EXERCISE MATERIAL section start

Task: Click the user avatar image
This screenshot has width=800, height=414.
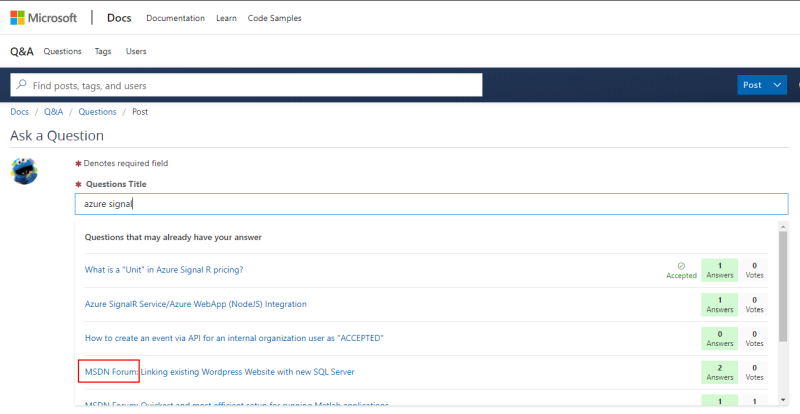Action: (x=25, y=171)
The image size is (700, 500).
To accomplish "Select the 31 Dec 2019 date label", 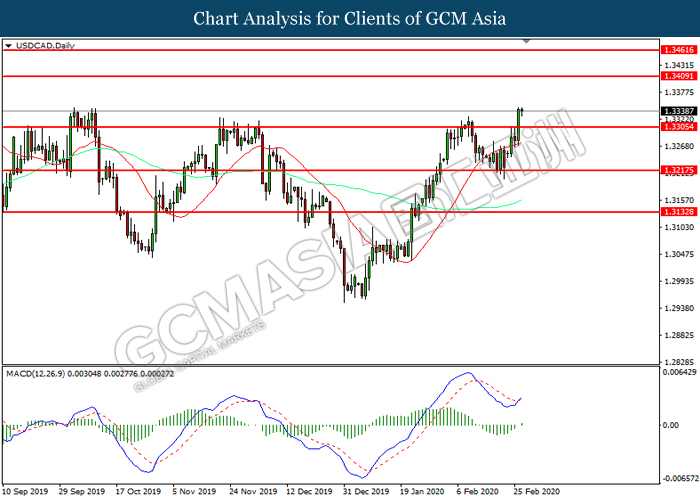I will tap(366, 493).
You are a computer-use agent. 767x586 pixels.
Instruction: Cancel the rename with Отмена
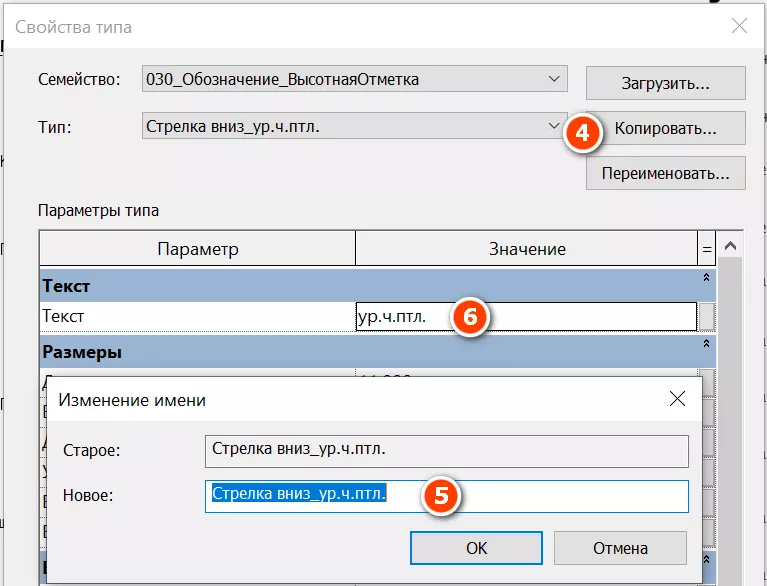coord(620,548)
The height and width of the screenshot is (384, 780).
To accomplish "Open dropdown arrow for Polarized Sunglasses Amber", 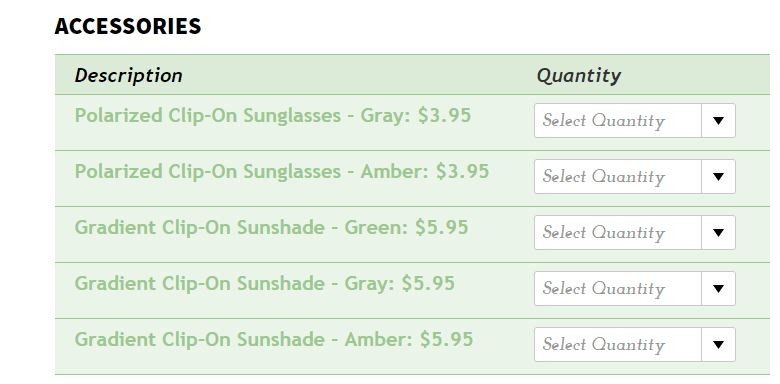I will pyautogui.click(x=718, y=176).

EXERCISE MATERIAL section end

**TASK DESCRIPTION:** Within the records above, each line containing "image" is to be returned.

**EXERCISE SOLUTION:**
Task: Click the user avatar image
The image size is (700, 500).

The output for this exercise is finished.